Some notes on how to compute the various quantities. Mostly so I don't lose them. Based on the example given in "Splitting categorical predictors ..".

# contingency matrix, given in the example, would have to construct it
labels = ["PS", "NP", "PR"]  # unused, just for completeness
categories = ["G","B","P","DO","LO","Y","R"]

C = np.array([[20, 3, 1], [19,4,2], [25,4,7], [64,4,20], [16,1,5], [100,2,3], [200,3,4]])
P = (C / C.sum(axis=1).reshape(-1,1))
pbar = C.sum(axis=0) / C.sum()

sigma = np.zeros((3,3))
for a in range(P.shape[0]):
  sigma +=  (C.sum(axis=1)[a] * np.outer((P[a, :] - pbar), (P[a,:] - pbar).T))

w, v = np.linalg.eig(sigma)
v0 = v[:, np.argmax(w)]

for a, category in enumerate(categories):
    print(category, a, v0 @ P[a, :])

Each categorical value of a feature should be replaced by v0 @P[a, :], where a is the index that corresponds to the value of the category.

glemaitre · 2022-11-20T10:38:07Z

An open question for me is how to measure how good this kind of transformation is compared to the exhaustive split

I assume that we should at least benchmark as in:

https://scikit-learn.org/dev/auto_examples/ensemble/plot_gradient_boosting_categorical.html#sphx-glr-auto-examples-ensemble-plot-gradient-boosting-categorical-py

I am not against having this encoder until we can show that it works in practice and that it kind of scales. However, I think that we should tend to have a similar user experience for tree-based models (DT and RF, even exact GBDT) as the HGBDT, meaning going towards the implementation proposed in #24907, where the magic happens within the trees.

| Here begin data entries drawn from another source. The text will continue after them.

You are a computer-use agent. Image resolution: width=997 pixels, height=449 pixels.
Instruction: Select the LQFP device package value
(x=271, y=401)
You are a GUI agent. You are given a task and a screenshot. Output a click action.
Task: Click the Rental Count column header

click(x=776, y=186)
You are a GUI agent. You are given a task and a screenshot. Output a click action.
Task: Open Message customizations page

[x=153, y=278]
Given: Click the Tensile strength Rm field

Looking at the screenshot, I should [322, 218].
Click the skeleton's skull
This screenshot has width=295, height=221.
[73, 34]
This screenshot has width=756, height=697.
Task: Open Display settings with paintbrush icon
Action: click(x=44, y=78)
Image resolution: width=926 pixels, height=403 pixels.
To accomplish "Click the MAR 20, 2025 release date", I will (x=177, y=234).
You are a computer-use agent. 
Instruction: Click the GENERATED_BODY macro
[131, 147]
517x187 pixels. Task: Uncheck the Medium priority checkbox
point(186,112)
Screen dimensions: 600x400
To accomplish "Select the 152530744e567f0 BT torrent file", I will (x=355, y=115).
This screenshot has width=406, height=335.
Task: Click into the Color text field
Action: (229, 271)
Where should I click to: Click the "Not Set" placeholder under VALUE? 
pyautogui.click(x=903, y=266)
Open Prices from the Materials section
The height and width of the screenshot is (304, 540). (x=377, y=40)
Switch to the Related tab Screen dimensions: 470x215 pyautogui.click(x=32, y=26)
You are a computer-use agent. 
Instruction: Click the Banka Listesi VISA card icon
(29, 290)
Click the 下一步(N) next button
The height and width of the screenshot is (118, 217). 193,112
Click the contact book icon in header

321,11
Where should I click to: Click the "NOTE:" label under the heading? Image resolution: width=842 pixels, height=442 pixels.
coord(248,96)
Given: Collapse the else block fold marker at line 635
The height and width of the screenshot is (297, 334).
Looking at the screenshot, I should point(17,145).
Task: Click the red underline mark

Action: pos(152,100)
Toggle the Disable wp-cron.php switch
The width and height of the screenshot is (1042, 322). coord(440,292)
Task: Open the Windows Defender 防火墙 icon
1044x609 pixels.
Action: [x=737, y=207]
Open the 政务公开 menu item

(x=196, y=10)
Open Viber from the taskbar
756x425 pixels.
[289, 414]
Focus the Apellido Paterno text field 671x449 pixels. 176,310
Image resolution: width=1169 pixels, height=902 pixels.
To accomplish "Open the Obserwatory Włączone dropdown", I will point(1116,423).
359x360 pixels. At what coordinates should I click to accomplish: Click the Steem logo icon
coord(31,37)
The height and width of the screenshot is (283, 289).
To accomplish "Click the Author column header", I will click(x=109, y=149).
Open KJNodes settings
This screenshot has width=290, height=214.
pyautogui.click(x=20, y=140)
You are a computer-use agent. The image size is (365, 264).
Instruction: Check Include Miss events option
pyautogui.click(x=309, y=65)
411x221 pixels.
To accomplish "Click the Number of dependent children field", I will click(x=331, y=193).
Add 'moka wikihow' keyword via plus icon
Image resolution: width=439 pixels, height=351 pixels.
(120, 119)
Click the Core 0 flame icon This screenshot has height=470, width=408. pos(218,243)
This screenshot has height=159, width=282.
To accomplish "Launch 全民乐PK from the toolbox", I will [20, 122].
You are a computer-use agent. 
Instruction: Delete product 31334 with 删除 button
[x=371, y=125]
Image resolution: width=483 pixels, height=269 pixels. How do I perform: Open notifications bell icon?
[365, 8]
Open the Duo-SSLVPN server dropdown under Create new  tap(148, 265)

betatim · 2022-11-21T13:02:23Z

From a quick read of #18894 which seems to be the "source" of #24907 the proposal there is to use a category encoder inside hist gradient boosting. This means users won't have to create a pipeline anymore to do the encoding themselves, the estimator takes care of it (kinda like a "built in" pipeline). Having an additional transformer like the one proposed here that can deal with nominal (no order) categories seems like a good thing.

mohitthakur13 · 2022-11-22T13:14:08Z

Hey @betatim - is there a possibility I could help contribute on this? Would love to help and learn. Thank you.

betatim · 2022-11-22T15:49:57Z

My current plan is to write a bit of code and open a PR tomorrow. I'm not sure yet how we could best collaborate on the PR (maybe Prs to the PR?). Getting another pair of eyes on it is good though because reviewer time is often the bottleneck. So maybe that is a way to collaborate.

mohitthakur13 · 2022-11-22T16:03:13Z

Totally up for it @betatim, PR to a PR or with anything that could help you save time. Looking forward to it.

thomasjpfan · 2022-11-22T16:04:06Z

For linking purposes, #17323 introduces "impact encoder" or "target encoder" that converts categories into numerical values. I plan on revisiting it soon and likely bring it closer to cuml's TargetEncoder.

As for this issue, I suspect there are not enough citations to adopt the proposed feature.

betatim · 2022-11-23T09:37:52Z

Do you know how many citations the target encoding in cuml (or really any of the many variations of target encoding) have? The cuml docs link to https://maxhalford.github.io/blog/target-encoding/ which, after a quick browse, doesn't link to a paper.

betatim · 2022-11-23T15:14:22Z

I think one problem that the approach from Splitting on categorical predictors in random forests has is that it has "target leakage". The values of y are used during the construction of the features. This means the features contain information about what the value of y is. Same as all the other target encoders. So we need a way to solve that, some form of splitting the data like the cuml TargetEncoder does?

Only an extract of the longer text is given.